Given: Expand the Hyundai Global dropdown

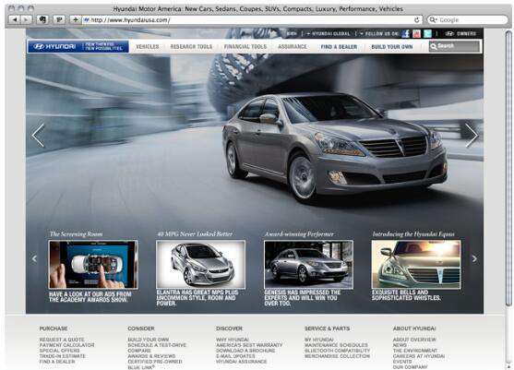Looking at the screenshot, I should pyautogui.click(x=329, y=33).
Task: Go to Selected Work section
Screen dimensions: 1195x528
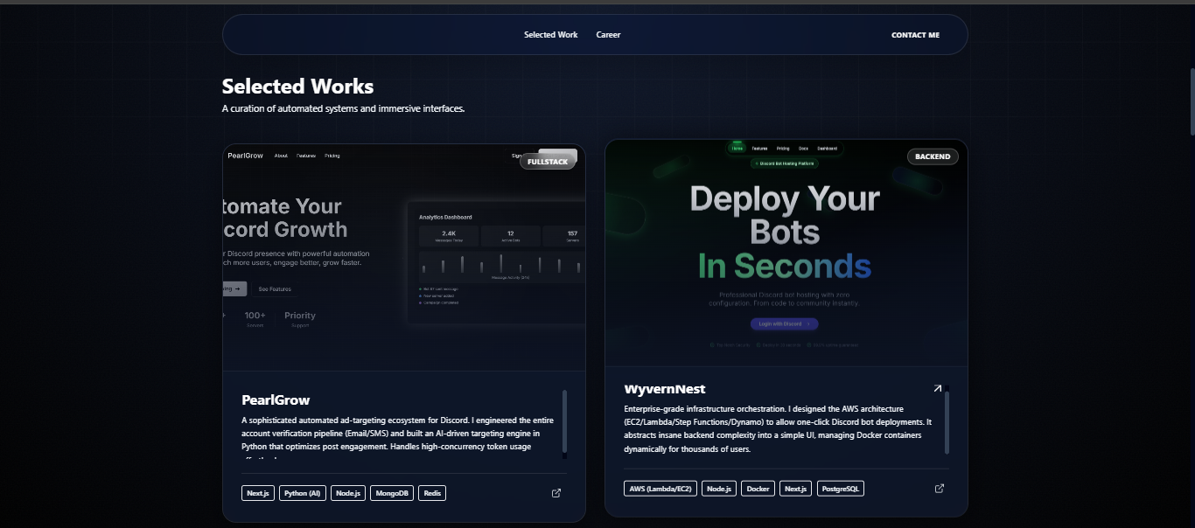Action: coord(550,35)
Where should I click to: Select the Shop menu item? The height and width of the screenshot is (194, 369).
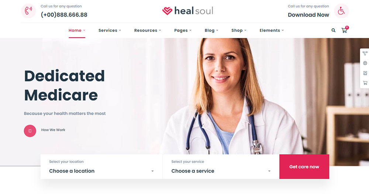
☆ ☆ ☆ ☆ ☆
EXERCISE REQUIREMENTS ::
Starting with the top line, write out all the data above exactly; keep the pictures out.

RESULT OF THIS TASK ::
Given: Expand the Hyundai Global dropdown

Looking at the screenshot, I should pyautogui.click(x=329, y=33).
Task: Go to Selected Work section
Screen dimensions: 1195x528
Action: coord(550,35)
Where should I click to: Select the Shop menu item? The height and width of the screenshot is (194, 369).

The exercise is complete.